For millions of years, the apex predator of the oceans was a bus-sized shark known as the Megalodon. But around 2.6 million years ago they just disappeared, and nobody really knows why. So what could wipe out a 50-ft (15-m) shark? According to a new study, the culprit wasn't Jason Statham but a series of supernovae exploding fairly close to Earth.
The mighty Megalodon is often considered a victim of climate change. As the Pliocene period gave way to the Pleistocene about 2.6 million years ago, there was a significant extinction event in marine megafauna. One of the leading theories is that the world cooled and ice began to gather at the poles, causing sea levels to drop and cutting off access to the sharks' nursery sites in shallow seas. Relegated to the deeper, colder oceans, Megalodon couldn't cut it and died out.

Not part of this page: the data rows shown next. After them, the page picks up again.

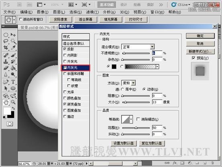Open the 混合模式 dropdown

(x=138, y=47)
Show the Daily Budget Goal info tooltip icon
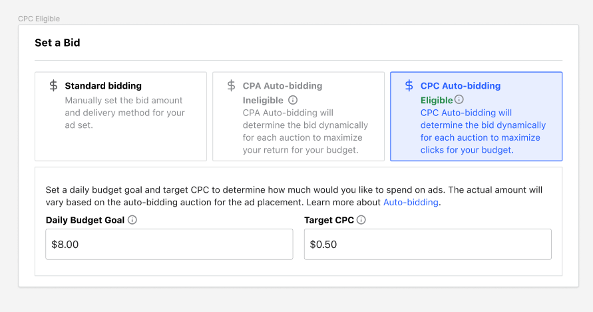The image size is (593, 312). coord(132,220)
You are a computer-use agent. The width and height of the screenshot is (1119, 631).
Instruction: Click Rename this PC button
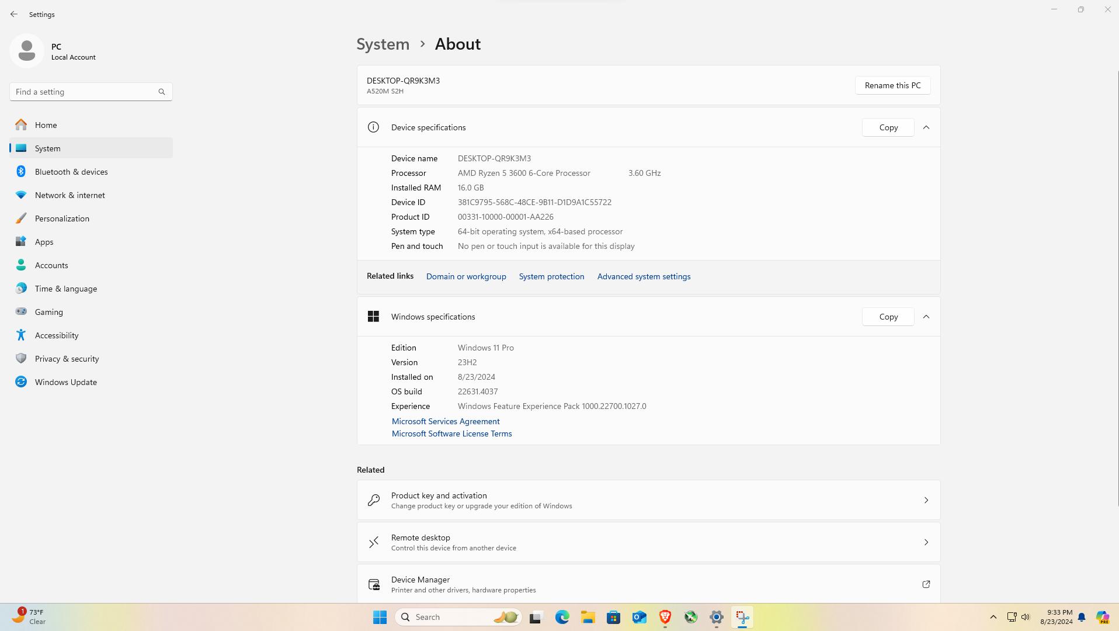(892, 85)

It's a convenient story, but it's not entirely supported by the evidence. Some studies showed that Megalodon was too widespread across the planet for that to have been the final straw. Other ideas suggest that a drop in the diversity of their prey was responsible.

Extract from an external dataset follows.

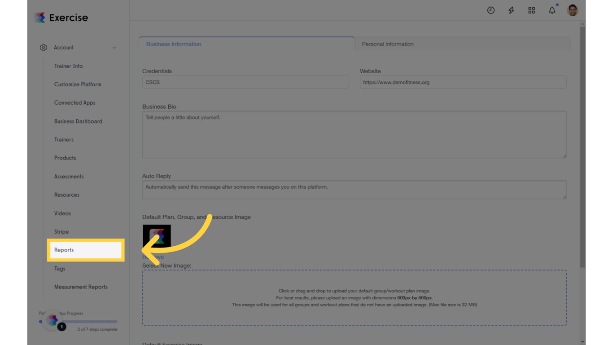Click the Business Bio text area
This screenshot has height=345, width=613.
354,134
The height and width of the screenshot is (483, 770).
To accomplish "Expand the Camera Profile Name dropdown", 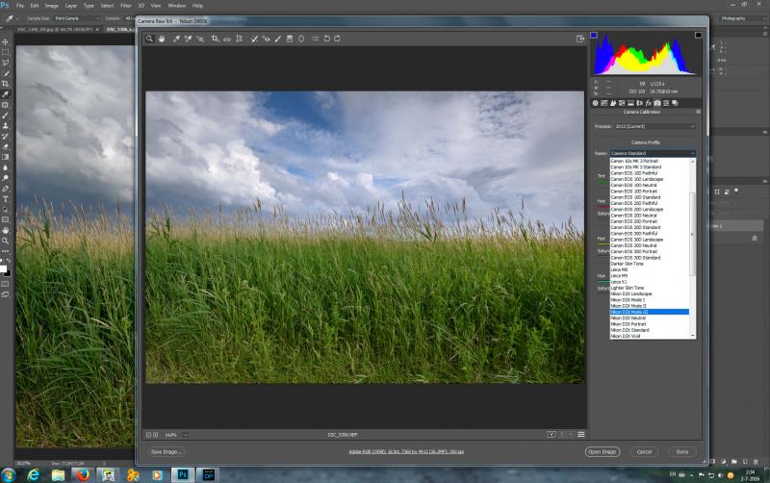I will tap(653, 153).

But in a new study, researchers from the University of Kansas, Federal University of São Carlos and Federal University of ABC put forward another idea that they say is backed up by more direct evidence. According to them, the fault may literally lie in the stars.
When a big enough star dies it explodes as a supernova, throwing off most of its matter and sending shock waves of energy into the cosmos. If these explosions occurred close enough to Earth, the planet would be showered in high-energy particles and radiation, which can have devastating effects on the animals that call it home.

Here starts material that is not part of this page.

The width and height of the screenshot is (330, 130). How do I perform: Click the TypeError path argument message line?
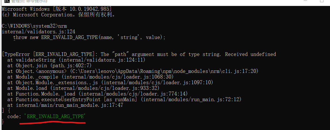pyautogui.click(x=139, y=54)
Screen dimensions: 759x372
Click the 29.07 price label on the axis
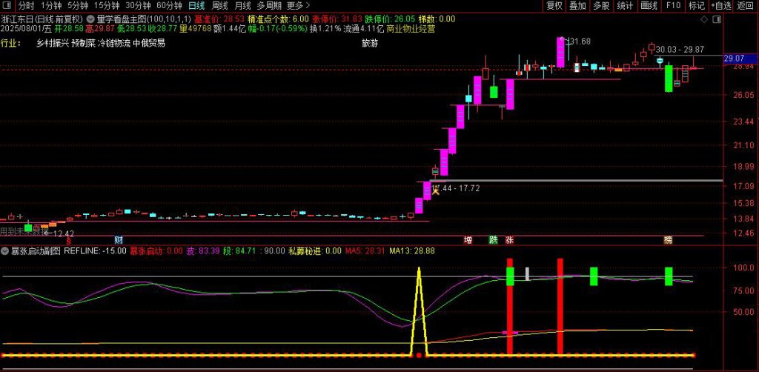click(734, 57)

While Earth-affecting events are relatively rare, recent studies have found evidence for one that coincides with the Pliocene-Pleistocene boundary. Ancient seabed deposits have a high concentration of iron-60 isotopes, which are a dead giveaway for nearby supernovae.
"It's a telltale because there's no other way for it to get to Earth but from a supernova," says Adrian Melott, lead author of the new study. "Because iron-60 is radioactive, if it was formed with the Earth it would be long gone by now. So, it had to have been rained down on us. There's some debate about whether there was only one supernova really nearby or a whole chain of them. I kind of favor a combo of the two — a big chain with one that was unusually powerful and close. If you look at iron-60 residue, there's a huge spike 2.6 million years ago, but there's excess scattered clear back 10 million years."
The iron-60 may be the smoking gun, but it wasn't the bullet itself. While those isotopes are harmless, they would have arrived alongside particles called muons that can be downright dangerous in large numbers. They're passing through us all the time, but occasionally will interact with matter, causing mutations and risk of cancer in living cells.
A nearby supernova could drastically increase the amount of muons pummeling the Earth, which in turn increases the damage to living creatures. And since it's such a numbers game, bigger creatures would have an even higher chance of those mutations, based on the simple fact that they have more cells for the muons to interact with.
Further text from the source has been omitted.